57. Em aditamento de 12.01.1994 à sua comunicação de extinção de créditos de 06.01.1994, suscitado por pedido da AA de 11.01.1994, o FF, por intermédio do BB, comunicou à AA ter extinto, por efeito do contrato, a quantia de Esc.: 25.614.900$00, equivalente a 127.766,58 €, correspondentes a letras de câmbio aceites por esta, que declarou ter descontado e delas ser portador.

58. Após celebração do acordo, em 06.01.1994, o II, por intermédio do BB, comunicou por escrito à AA ter extinto, por efeito do contrato, créditos que detinha anteriores à sua assinatura, por empréstimos, juros e letras de câmbio aceites pela AA, a quantia de Esc.:73.408.796$40, equivalente a 366.161,53 €.

59. Na sua comunicação de extinção de créditos em 06.01.1994, o II comunicou à AA ter extinto, por efeito do contrato, a quantia de 587.000$00, equivalente a 2.927,94 €, correspondente a letra de câmbio aceite por esta, saque da “MAQUI 200”, com vencimento em 15.11.1993, que declarou dela ser portador.

60. Após celebração do acordo, em 21.02.1994, o PP, comunicou por escrito à AA ter extinto, por efeito do contrato, créditos que detinha anteriores à sua assinatura, por empréstimos, juros e letras de câmbio aceites pela AA, a quantia de Esc.: 67.085.015$50, equivalente a 334.618,65 €.

61. Na sua comunicação de extinção de créditos em 21.02.1994, o PP comunicou à AA ter extinto, por efeito do contrato, a quantia de Esc.: 48.182.000$00, equivalente a 240.330,80 €, correspondentes a letras de câmbio aceites por esta, que declarou ter descontado e delas ser portadora.

Vejamos agora  o objecto do presente recurso.

Trata-se aqui da questão de saber se se deve manter a declaração de improcedência do pedido formulado sob o ponto II da petição inicial, na versão decorrente da alteração do mesmo pedido requerida na réplica.

O acórdão recorrido manteve a improcedência do mesmo pedido que a sentença de 1ª instância havia decidido apontando os seguintes fundamentos argumentos:

Prescrevendo o art. 40º do Cód.

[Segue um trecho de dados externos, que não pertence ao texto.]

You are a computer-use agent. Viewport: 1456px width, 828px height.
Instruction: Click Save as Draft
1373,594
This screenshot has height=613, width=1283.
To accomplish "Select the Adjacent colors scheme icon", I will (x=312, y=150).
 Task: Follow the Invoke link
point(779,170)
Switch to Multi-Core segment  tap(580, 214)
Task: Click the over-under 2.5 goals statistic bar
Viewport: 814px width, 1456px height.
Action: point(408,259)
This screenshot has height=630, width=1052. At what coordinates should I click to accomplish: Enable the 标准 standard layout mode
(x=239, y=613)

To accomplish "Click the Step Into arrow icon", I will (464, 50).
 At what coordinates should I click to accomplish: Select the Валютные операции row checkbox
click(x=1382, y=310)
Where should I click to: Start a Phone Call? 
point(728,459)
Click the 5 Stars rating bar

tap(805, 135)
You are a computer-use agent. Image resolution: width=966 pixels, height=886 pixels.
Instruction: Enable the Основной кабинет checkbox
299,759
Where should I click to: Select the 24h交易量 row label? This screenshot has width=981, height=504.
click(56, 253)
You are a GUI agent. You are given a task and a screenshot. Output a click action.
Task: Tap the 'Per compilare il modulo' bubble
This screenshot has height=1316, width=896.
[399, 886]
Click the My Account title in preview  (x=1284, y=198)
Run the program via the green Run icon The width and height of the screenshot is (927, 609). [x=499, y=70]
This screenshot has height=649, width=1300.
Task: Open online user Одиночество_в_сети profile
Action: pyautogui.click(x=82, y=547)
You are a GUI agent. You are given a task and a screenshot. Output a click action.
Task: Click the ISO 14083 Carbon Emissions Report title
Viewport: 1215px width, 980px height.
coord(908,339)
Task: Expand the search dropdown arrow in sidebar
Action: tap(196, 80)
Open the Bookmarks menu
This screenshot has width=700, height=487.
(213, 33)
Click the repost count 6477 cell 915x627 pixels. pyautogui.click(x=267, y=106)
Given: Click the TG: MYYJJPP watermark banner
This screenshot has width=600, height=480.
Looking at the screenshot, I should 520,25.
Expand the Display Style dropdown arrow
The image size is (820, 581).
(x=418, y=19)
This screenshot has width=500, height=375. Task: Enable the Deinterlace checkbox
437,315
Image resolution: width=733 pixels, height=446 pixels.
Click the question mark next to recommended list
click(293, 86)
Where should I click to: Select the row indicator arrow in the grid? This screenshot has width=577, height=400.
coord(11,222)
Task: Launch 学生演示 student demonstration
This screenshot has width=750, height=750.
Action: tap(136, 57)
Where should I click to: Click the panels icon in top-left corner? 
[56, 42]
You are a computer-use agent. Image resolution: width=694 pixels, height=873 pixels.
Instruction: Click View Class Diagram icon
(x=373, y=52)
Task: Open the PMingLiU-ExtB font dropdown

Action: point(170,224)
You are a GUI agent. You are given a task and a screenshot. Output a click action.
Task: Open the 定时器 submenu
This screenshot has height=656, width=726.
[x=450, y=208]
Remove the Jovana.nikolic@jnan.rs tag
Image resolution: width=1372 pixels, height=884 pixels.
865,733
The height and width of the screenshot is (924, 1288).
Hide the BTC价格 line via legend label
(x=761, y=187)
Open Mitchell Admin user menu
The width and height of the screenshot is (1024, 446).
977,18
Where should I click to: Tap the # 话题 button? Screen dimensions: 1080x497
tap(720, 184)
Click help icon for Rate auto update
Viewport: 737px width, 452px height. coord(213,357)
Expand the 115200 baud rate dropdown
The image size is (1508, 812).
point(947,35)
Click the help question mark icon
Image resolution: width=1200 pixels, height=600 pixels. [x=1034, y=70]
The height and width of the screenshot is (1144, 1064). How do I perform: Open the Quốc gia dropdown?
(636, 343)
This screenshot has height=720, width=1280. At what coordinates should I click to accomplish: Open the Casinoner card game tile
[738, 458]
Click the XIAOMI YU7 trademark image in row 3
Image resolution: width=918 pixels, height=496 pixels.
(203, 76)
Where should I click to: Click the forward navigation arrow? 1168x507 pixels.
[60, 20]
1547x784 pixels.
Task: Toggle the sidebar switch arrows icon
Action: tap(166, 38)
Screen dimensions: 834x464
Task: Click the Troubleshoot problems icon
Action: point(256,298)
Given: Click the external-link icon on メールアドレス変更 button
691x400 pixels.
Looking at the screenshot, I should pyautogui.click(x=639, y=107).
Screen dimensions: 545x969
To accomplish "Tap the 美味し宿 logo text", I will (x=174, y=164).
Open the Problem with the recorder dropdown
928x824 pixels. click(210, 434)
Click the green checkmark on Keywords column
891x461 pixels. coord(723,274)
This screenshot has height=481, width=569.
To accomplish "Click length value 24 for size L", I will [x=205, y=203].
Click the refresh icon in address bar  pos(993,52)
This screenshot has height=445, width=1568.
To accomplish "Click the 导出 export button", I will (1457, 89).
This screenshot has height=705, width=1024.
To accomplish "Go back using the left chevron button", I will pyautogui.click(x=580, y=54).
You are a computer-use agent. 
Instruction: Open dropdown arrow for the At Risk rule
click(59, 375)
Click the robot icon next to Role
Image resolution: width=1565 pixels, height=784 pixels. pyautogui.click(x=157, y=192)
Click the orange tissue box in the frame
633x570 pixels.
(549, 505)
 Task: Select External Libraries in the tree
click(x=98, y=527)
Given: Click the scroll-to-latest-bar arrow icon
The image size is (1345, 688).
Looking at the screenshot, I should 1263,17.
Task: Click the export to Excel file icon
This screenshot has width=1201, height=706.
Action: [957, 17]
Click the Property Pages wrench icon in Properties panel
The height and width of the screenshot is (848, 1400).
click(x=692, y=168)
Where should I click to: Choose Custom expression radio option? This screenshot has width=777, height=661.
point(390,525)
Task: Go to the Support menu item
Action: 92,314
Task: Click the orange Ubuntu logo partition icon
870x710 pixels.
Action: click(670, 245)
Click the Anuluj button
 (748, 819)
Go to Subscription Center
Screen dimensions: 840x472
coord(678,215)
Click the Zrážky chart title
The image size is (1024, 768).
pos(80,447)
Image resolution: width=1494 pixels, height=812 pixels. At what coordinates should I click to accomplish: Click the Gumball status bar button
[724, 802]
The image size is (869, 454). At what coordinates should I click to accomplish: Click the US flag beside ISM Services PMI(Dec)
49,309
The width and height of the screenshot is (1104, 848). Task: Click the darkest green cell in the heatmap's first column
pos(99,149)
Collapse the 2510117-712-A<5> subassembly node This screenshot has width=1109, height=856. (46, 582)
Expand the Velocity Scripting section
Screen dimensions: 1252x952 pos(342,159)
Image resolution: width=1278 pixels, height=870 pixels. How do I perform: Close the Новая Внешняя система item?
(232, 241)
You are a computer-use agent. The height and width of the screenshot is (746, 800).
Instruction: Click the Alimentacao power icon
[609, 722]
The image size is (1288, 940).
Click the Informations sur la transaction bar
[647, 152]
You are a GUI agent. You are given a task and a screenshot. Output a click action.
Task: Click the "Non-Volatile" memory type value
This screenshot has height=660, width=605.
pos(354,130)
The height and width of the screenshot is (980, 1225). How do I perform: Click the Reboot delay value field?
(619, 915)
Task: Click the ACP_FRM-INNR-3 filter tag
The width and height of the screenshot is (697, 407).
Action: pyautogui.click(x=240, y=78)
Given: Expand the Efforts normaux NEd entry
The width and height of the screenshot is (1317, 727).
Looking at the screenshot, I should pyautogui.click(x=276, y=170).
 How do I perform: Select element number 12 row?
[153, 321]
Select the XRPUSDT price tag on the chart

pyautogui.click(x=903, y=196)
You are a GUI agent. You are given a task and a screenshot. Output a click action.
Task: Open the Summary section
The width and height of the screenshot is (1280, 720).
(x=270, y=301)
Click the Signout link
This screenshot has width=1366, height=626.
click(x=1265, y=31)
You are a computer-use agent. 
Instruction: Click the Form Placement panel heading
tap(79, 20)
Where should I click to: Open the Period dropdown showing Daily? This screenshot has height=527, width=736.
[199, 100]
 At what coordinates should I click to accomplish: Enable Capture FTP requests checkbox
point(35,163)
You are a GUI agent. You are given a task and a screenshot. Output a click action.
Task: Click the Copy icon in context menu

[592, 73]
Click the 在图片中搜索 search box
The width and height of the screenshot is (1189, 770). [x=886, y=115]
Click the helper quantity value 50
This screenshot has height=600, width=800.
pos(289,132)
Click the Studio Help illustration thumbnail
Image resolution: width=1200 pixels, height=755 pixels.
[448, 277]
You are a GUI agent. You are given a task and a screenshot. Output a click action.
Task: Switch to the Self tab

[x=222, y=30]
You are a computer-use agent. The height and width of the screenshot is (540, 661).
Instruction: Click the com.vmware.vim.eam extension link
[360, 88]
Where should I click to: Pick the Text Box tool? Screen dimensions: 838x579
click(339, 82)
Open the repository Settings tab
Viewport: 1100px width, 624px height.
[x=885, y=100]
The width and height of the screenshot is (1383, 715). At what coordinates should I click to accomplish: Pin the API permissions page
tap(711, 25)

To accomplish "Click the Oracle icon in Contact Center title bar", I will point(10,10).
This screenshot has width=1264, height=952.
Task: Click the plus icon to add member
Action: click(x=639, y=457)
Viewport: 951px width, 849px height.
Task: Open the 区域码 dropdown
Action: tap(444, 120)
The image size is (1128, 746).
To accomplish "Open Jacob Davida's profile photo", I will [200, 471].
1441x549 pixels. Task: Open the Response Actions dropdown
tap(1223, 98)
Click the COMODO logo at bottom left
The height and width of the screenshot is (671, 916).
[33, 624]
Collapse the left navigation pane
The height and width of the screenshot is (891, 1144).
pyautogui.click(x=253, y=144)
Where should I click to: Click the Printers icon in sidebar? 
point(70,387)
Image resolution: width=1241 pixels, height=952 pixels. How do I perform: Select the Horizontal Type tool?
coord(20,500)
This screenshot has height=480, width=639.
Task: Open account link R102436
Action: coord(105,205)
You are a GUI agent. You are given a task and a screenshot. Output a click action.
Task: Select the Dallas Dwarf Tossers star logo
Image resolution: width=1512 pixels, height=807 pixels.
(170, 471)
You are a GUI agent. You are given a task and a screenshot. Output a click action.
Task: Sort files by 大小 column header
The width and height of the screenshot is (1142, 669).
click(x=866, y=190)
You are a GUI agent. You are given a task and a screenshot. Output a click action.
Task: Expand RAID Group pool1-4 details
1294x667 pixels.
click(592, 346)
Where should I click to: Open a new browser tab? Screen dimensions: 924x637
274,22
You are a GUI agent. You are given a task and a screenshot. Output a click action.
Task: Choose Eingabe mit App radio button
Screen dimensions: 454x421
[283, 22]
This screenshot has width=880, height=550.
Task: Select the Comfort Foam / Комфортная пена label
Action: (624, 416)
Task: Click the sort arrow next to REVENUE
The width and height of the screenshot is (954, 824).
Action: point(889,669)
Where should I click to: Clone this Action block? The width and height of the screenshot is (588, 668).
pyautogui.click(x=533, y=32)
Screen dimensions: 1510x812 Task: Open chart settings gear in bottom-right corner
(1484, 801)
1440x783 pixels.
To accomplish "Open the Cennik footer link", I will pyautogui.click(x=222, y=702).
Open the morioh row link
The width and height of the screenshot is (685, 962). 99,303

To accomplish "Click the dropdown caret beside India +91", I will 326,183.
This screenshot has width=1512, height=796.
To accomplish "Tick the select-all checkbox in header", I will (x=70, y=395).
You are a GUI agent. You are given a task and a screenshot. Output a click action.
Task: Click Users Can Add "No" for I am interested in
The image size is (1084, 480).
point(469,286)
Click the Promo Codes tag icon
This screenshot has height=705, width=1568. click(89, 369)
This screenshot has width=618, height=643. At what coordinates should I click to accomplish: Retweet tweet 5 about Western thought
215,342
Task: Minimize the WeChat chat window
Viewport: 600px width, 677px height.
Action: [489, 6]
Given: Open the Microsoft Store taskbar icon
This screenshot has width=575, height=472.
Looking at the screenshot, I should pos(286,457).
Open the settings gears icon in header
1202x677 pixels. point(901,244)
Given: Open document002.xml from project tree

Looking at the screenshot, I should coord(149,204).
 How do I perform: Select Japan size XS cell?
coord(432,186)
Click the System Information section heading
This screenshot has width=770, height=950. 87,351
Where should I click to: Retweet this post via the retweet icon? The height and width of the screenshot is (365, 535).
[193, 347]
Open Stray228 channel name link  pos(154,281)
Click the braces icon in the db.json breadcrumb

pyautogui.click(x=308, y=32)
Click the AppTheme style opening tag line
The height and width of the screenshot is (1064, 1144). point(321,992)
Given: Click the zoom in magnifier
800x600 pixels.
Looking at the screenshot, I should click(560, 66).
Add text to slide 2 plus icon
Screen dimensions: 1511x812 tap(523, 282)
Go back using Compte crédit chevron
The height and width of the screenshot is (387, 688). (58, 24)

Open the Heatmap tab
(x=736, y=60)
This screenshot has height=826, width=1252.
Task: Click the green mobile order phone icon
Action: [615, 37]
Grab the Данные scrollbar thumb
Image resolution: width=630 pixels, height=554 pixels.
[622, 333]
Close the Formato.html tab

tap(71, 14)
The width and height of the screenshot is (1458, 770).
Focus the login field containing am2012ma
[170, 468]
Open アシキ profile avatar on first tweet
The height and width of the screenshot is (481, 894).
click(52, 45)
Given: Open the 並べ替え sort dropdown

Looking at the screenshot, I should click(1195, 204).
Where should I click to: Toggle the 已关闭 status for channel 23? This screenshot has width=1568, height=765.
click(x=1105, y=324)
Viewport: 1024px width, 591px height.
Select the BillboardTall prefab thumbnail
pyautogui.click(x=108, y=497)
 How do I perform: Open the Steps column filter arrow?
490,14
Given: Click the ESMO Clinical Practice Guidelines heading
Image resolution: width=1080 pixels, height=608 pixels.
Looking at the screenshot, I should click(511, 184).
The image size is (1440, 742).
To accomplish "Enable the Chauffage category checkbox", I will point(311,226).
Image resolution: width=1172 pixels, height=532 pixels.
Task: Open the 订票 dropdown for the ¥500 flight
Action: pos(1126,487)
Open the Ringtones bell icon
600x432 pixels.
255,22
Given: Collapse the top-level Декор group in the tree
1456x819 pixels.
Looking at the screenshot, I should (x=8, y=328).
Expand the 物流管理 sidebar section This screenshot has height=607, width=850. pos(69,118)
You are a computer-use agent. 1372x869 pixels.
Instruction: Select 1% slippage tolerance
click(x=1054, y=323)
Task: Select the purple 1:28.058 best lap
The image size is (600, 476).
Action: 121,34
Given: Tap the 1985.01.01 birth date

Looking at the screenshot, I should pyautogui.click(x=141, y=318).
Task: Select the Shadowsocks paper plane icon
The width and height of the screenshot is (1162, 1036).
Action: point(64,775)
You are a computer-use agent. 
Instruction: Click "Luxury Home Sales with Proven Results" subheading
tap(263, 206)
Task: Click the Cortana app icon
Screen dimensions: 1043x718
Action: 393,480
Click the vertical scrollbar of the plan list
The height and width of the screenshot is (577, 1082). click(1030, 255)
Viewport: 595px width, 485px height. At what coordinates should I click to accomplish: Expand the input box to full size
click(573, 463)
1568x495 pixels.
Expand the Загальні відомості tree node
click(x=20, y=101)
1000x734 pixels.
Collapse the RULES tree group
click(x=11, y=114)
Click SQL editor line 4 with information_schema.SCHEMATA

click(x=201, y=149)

Comercial que os comerciantes são obrigados a arquivar a correspondência e telegramas que receberem, os documentos que provarem pagamentos e os livros da sua contabilidade mercantil, devendo conservar tudo pelo espaço de dez anos, e tendo decorrido esse lapso de tempo antes da propositura da presente acção, já não estão obrigados à restituição peticionada naquele pedido. Isto foi decidido, apesar de o acórdão recorrido ter entendido que o citado art. 40º não estabeleceu qualquer prazo de prescrição.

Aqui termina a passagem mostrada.